Lela Sayas Funeral Sermon

A little over a year ago, the Church gave my wife, Marjorie, and I an assignment to locate our church members in Durkee.  One day we knocked on Lela's door and made two new friends in the persons of Lela and Tony.  Thereafter we checked in on them once a month.

Last June 22nd was Lela's 70th birthday.  Margie decided to take a birthday party to Lela.  She baked a pie, and then loaded the pie, our daughter Ivy, and her fiddle into the car, and we went to Durkee.  Margie presented the pie to Lela, whereupon Tony said, "You can bring me a pie on my birthday."  We asked him when his birthday was, and what was his favorite pie?  On our kitchen calendar on August 12th it now says, "Tony, apple pie."

Ivy got out her fiddle and played several numbers.  Lela then told us about Uncle Ben Young who played fiddle.  Uncle Ben had even made a fiddle.  "We used to have it," she said.

"We still do," Tony said.

"No, we don't," Lela said.

"Yes, we do," Tony said, and headed for the back room.  In a minute he reappeared carrying a beat-up fiddle.  Its bridge was missing.  It had no strings.  The sound post was loose and rattling around inside.  The fiddle looked only fit for the garbage can.

We have a son who plays fiddle.  He actually got his fiddle from a garbage can.  Someone retrieved a beat-up fiddle from the garbage and gave it to Nathan.  It was missing its bridge, strings, and sound post, too.  In addition, the sides were caved in.  Nathan fixed it, and that's the fiddle he plays.  It's the fiddle that Ivy learned to play on.  She'd sneak into her brother's room when he was gone and practice on it.  That's how she learned to play.

We asked Lela and Tony if we could take the fiddle to Nathan so that he could fix it.  Tony thought that they'd better wait until they had some money set aside to do it.  But you know, and I know, that the time will never come when any of us will have extra money set aside to fix an old fiddle.  So I asked them to just give it to me, I'd take it to Nathan and let him look at it, he'd tell us how much a repair job would cost, and then we'd get back to Lela and Tony with the amount.

We took the fiddle home with us.  We stopped on the way, and showed it to Nathan.  He didn't wince.  He simply said, "I can fix that!"

Lela was a lot like that old fiddle.  When we first met her, her bridge was out, too.  She didn't have her teeth in.  She had oxygen hoses in her nose.  She was overweight.  She couldn't walk without a walker.  She had heart trouble, diabetes, and emphysema.  She was a used-up piece of humanity.

But Lela had two things going for her.  One was her devoted husband, Tony.  Tony left his work every noon, and came home to fix lunch for her.  He did all the cooking.  He took Lela to the doctor.  He did everything for her, never mind the sacrifice.  His own joints aren't good, but fixing them would have to wait.  Lela came first.

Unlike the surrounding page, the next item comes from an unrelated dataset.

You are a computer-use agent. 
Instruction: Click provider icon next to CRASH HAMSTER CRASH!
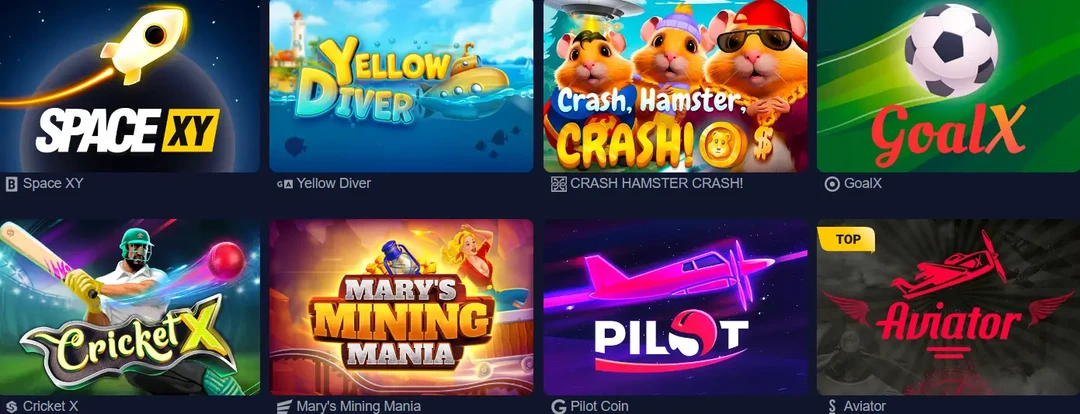[x=559, y=184]
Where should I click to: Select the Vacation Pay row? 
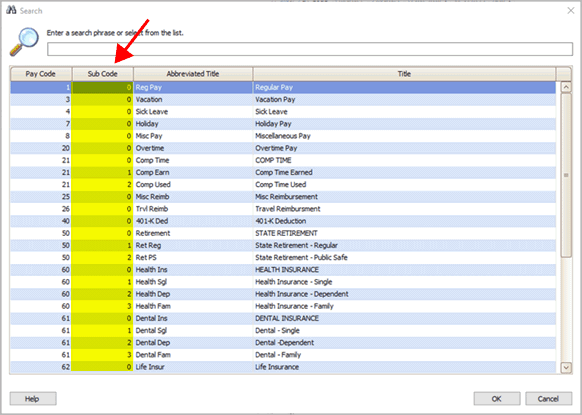tap(283, 99)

The other thing Lela had going for her was her Heavenly Father.  She was a daughter of God.  She probably didn't think about that very often, but it was a fact.  Paul, in the New Testament, talks about us being the "offspring" of God.  There is a real reason why God wants us to refer to Him as "Our Father in Heaven."  In Ecclesiastes (12:7) it says that at death "The dust shall return unto the earth as it was, and the spirit shall return unto God who gave it."

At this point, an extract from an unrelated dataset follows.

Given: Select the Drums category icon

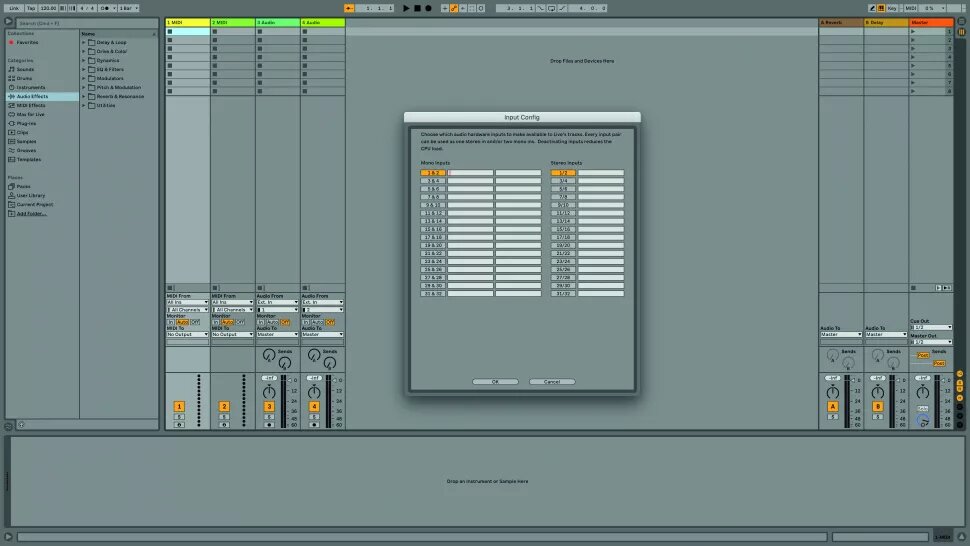Looking at the screenshot, I should 11,78.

Lela's spirit lived with God before she came to earth.  Her spirit matured to the point that she was ready for her turn on earth.  Her parents provided her mortal body, and God put her spirit into that body.  He told her that life on earth was going to be hard.  He told her that she'd make lots of mistakes and commit sin.  She'd suffer physical pain.  But he assured her that He would provide a Savior for her, who, upon the condition of repentance, would atone for and pay for all of her sins so that she could be worthy to return to her Father's presence.  In addition He told her that her Savior would make resurrection possible.  Because He would live a sin-free life, and because he would be the Son of God, He would have the power to resurrect Himself.  After being crucified, and after His body had lain in the tomb for three days, His spirit would come back, reenter His body, and the two would never again be separated.  The great free gift to mankind is that this same resurrection will happen to all.

I can see God looking at Lela's broken-down body much like Nathan looked at the old violin.  He doesn't wince.  He just says simply, "I can fix that."  That's what He does.  Lela's body will be resurrected in its perfect form.  If we could see Lela right now, we'd see her in spirit form.  She'd be young and beautiful.  After she's resurrected, she'll have her body back, and it will be young and beautiful, too.

Just like the old violin, she'll be resurrected and made useful again.  It's done through God's amazing grace, which is what Ivy will now play on Uncle Ben's old violin.

 

(The family had requested "Amazing Grace" as a musical number.  Ivy played the piece while standing in the open air on the hilltop that is the Durkee Cemetery.  I then placed the fiddle in its case and presented it back to Tony.)